This paper addresses the problem of testing independence between response and covariates under right-censoring. We propose the Survival Independence Divergence (SID) family—a novel class of dependence measures rigorously defined within the censoring framework, vanishing if and only if independence holds and capable of detecting arbitrary nonlinear dependencies. Leveraging counting process theory, we reformulate the censored independence test as a nonparametric kernel estimation problem under complete observation and establish the asymptotic normality of the SID estimator. We further develop a consistent wild bootstrap procedure for inference. Extensive simulations and real-data analyses demonstrate that the SID-based test significantly outperforms existing methods in statistical power, robustness to censoring and model misspecification, and computational efficiency. Our work establishes a new paradigm for independence testing in survival analysis.
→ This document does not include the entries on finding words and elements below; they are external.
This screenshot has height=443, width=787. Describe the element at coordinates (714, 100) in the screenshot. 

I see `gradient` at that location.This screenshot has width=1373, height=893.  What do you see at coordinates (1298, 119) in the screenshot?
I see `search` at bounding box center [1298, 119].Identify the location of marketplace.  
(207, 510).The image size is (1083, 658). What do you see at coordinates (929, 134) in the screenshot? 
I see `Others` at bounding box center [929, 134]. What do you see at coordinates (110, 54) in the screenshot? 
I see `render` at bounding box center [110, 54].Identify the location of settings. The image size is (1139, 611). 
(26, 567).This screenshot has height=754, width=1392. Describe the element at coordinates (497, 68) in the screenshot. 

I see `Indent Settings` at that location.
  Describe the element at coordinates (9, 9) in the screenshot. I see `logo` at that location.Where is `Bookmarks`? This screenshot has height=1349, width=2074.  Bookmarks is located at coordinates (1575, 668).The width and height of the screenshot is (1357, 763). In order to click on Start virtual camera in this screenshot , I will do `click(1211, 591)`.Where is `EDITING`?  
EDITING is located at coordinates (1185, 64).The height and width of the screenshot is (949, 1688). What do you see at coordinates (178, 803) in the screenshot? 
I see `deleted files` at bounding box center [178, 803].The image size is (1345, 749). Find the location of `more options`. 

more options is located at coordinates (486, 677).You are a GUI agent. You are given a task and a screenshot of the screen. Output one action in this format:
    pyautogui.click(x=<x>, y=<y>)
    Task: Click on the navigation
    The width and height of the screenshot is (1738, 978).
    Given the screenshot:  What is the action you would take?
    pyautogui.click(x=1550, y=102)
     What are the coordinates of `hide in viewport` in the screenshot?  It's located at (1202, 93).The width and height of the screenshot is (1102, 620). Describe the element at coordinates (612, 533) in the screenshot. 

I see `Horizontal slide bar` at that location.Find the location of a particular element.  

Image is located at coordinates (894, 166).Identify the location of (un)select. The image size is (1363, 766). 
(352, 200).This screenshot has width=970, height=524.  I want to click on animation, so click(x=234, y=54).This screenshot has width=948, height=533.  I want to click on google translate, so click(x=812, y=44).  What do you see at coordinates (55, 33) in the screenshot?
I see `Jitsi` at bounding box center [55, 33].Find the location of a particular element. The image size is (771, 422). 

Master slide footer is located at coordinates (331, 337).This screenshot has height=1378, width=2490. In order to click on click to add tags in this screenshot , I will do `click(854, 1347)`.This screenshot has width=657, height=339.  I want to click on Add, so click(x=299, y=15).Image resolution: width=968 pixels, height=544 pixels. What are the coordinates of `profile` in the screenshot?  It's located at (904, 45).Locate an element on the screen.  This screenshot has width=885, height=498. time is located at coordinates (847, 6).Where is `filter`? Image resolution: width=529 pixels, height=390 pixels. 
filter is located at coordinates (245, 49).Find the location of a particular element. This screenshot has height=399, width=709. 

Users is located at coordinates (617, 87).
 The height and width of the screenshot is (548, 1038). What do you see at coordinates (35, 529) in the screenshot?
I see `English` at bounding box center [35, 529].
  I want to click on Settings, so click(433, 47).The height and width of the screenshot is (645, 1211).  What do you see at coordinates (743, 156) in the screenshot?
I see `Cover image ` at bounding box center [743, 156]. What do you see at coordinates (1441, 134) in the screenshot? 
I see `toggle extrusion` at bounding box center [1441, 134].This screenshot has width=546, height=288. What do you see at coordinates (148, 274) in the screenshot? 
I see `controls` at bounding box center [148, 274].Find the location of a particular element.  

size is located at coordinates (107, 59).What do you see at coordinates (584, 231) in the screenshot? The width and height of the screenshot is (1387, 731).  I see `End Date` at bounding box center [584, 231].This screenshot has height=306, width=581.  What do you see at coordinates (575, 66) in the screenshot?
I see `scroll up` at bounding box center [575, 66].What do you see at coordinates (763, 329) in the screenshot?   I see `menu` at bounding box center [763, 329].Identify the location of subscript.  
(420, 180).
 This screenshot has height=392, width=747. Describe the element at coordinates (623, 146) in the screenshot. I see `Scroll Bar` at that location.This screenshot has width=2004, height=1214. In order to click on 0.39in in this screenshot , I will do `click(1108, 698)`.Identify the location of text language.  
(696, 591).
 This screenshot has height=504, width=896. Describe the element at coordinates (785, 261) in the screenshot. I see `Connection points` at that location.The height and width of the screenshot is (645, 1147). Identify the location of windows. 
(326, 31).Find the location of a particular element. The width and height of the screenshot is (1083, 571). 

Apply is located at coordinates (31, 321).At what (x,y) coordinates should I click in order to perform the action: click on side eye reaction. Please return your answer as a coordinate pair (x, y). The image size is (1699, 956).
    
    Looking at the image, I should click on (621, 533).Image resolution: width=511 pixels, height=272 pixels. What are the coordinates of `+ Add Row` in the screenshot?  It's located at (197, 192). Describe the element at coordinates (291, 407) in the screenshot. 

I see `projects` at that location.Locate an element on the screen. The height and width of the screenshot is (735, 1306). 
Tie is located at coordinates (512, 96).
We propose a new class of metrics, called the survival independence divergence (SID), to test dependence between a right-censored outcome and covariates. A key technique for deriving the SIDs is to use a counting process strategy, which equivalently transforms the intractable independence test due to the presence of censoring into a test problem for complete observations. The SIDs are equal to zero if and only if the right-censored response and covariates are independent, and they are capable of detecting various types of nonlinear dependence. We propose empirical estimates of the SIDs and establish their asymptotic properties. We further develop a wild bootstrap method to estimate the critical values and show the consistency of the bootstrap tests. The numerical studies demonstrate that our SID-based tests are highly competitive with existing methods in a wide range of settings.